The dummy argument in the subroutine is INTENT(INOUT). That requires the actual argument to be definable (a variable that can actually be "varied").
In your "change the call" approach the actual argument associated with that dummy argument is an expression - an array constructor. Expressions are not definable - the result of evaluating them is a value and not something that can be "defined" - i.e. you can't sanely say 2 + 2 = 6.
Presumably in the real code the doSomething subroutine is an external procedure, so your compiler has not diagnosed this. If doSomething had an explicit interface (because it was in a module, perhaps) then I would expect the compiler to report an error.

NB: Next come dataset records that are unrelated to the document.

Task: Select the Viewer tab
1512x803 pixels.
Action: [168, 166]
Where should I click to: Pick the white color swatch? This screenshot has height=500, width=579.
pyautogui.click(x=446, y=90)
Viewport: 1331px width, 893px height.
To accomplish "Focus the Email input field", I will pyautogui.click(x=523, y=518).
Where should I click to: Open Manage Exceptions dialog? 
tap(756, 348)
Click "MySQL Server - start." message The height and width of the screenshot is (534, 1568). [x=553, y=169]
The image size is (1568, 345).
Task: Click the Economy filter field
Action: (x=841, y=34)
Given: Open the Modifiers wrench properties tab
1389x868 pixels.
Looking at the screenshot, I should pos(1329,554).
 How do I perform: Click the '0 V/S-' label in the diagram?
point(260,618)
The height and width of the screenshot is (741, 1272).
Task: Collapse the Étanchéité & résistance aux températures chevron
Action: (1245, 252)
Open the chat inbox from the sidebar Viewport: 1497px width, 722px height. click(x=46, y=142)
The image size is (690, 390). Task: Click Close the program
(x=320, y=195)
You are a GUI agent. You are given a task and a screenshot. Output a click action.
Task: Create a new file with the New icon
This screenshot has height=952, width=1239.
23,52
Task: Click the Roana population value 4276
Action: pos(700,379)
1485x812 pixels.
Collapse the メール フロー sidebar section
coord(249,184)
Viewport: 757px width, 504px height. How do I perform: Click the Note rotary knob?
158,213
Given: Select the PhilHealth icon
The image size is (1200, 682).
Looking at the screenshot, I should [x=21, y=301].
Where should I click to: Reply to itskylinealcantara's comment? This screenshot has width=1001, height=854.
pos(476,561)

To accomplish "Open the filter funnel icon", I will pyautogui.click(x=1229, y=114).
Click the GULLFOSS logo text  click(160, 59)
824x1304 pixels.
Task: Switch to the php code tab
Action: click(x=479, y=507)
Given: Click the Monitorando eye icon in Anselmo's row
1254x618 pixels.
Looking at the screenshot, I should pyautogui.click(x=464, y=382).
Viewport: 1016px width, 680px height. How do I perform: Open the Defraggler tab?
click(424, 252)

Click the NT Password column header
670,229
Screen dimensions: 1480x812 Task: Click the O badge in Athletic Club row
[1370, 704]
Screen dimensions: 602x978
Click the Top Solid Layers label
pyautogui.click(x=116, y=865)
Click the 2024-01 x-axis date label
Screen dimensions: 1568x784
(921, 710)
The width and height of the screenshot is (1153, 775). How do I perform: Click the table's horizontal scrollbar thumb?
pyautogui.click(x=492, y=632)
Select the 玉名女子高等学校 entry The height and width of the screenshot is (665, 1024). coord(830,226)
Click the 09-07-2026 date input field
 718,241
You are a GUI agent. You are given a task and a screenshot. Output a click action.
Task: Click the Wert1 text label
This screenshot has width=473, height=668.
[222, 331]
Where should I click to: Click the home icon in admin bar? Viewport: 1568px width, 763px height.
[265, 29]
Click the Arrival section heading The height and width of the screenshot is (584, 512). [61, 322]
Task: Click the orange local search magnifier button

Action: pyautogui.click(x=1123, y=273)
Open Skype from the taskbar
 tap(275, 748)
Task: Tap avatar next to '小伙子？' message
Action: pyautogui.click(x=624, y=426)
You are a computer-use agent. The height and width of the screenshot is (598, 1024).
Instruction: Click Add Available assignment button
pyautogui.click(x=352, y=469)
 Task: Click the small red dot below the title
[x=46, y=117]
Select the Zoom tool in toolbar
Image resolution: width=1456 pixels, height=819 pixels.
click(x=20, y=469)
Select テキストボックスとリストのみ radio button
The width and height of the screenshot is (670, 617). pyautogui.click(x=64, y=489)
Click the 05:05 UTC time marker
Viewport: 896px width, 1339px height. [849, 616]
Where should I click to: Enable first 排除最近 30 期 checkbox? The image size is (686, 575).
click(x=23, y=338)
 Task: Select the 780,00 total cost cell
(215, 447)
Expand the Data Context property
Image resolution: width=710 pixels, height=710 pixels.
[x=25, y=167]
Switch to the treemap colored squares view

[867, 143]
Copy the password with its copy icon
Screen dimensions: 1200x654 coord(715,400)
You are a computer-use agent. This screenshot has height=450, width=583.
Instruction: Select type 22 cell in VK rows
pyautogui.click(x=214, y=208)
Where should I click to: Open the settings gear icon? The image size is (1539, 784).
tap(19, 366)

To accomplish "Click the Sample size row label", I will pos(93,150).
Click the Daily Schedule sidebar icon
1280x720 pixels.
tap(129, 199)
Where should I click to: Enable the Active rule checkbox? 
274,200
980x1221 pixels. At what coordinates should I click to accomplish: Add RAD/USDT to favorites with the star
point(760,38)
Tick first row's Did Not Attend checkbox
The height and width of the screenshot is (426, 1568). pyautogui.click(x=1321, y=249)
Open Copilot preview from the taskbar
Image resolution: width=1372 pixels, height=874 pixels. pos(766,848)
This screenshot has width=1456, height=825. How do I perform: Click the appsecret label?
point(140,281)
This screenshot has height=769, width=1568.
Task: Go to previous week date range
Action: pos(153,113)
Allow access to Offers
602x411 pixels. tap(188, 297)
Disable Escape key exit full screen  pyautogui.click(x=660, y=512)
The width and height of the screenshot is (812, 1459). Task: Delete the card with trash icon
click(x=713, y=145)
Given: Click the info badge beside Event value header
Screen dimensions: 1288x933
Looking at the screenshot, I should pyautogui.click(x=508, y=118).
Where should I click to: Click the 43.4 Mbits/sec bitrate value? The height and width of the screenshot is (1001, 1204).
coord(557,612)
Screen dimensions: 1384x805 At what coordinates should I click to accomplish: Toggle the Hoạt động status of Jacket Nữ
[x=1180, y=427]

Others have suggested the approach of re-marshalling your data prior to the call (copy data into an array variable of the appropriate size, call the procedure, copy the data out). Rewriting the interface of the subroutine to take objects of type bar (with the definition of the type moved to a module) is obviously another possibility. Derived types are not only a convenient way of storing data, they are often a convenient way of working with data.
I would be very wary of approaches that attempted to trick the processor into accepting what you "know" to be the layout of the hypothetical array bararray%vector in memory. The layout of types and arrays can change from processor to processor, plus as processor error checking improves that sort of trick may result in later diagnostics. Vendor supplied libraries can get away with that sort of trick, but not us mere programming mortals.